Os depoimentos desta etapa do processo vão de 19 de maio a 2 de junho e incluem 82 testemunhas indicadas pela acusação e pelas defesas. Após essa fase, os réus — incluindo o ex-presidente Jair Bolsonaro — serão interrogados. A data dos interrogatórios ainda não foi definida.

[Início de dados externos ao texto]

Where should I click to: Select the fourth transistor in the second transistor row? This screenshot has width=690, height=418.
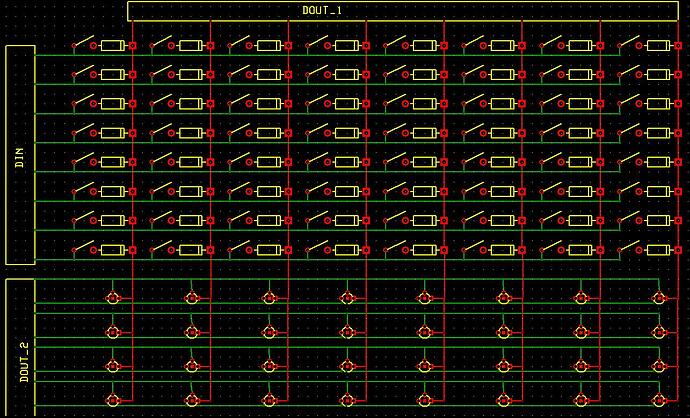coord(347,331)
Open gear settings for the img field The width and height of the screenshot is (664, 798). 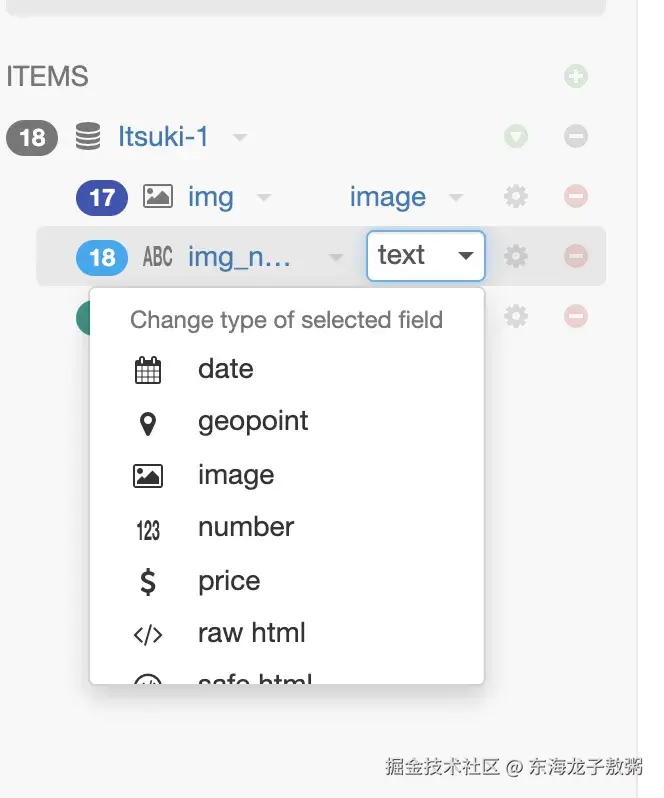(x=516, y=197)
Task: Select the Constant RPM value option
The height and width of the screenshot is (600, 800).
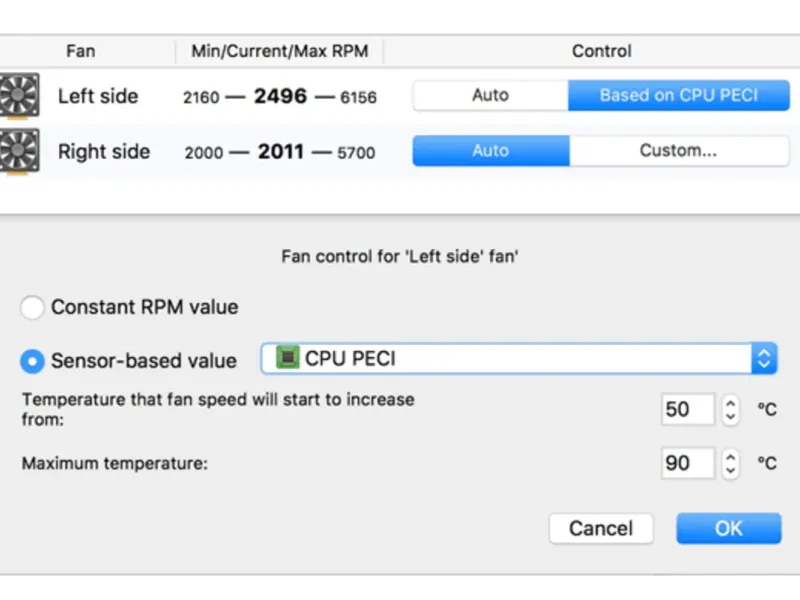Action: [32, 307]
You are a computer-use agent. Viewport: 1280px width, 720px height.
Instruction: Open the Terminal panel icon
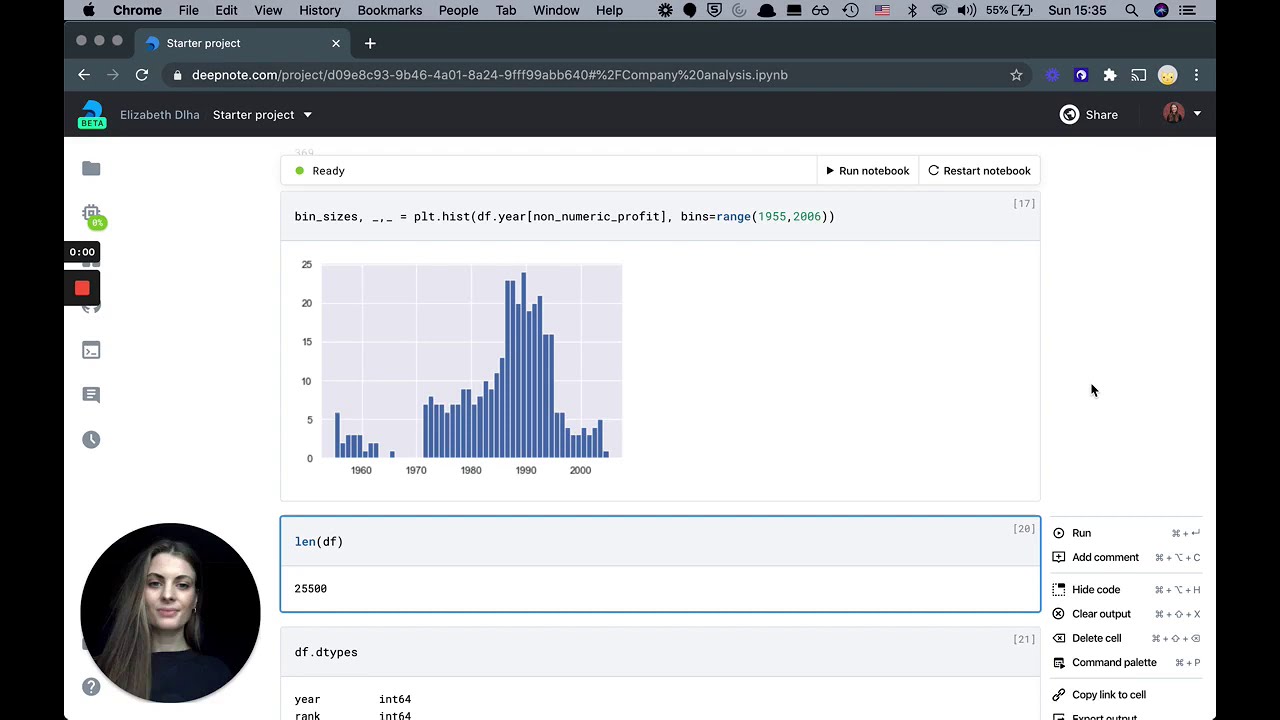click(x=91, y=350)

O julgamento do caso, que pode levar à condenação ou absolvição dos acusados, está previsto para ocorrer ainda em 2025. Os réus respondem pelos crimes de organização criminosa armada, tentativa de abolição violenta do Estado Democrático de Direito, golpe de Estado, dano qualificado pela violência e grave ameaça, e deterioração de patrimônio tombado.
Núcleo 1 da investigação
A ação penal atinge os integrantes do chamado Núcleo 1, considerado o núcleo central da tentativa de golpe, cuja denúncia foi aceita por unanimidade pela Primeira Turma do STF em 26 de março deste ano. São eles:
- Jair Bolsonaro, ex-presidente da República;
- Walter Braga Netto, general do Exército e ex-ministro da Defesa;
- Augusto Heleno, general do Exército e ex-ministro do Gabinete de Segurança Institucional;
- Alexandre Ramagem, ex-diretor da Agência Brasileira de Inteligência (Abin);
- Anderson Torres, ex-ministro da Justiça e ex-secretário de Segurança Pública do DF;
- Almir Garnier, ex-comandante da Marinha;
- Paulo Sérgio Nogueira, general do Exército e ex-ministro da Defesa;
- Mauro Cid, ex-ajudante de ordens de Bolsonaro e delator.
O STF apura se o grupo articulou um plano para desestabilizar o processo democrático e impedir a posse do presidente eleito, Luiz Inácio Lula da Silva, por meio de ações institucionais, militares e de desinformação.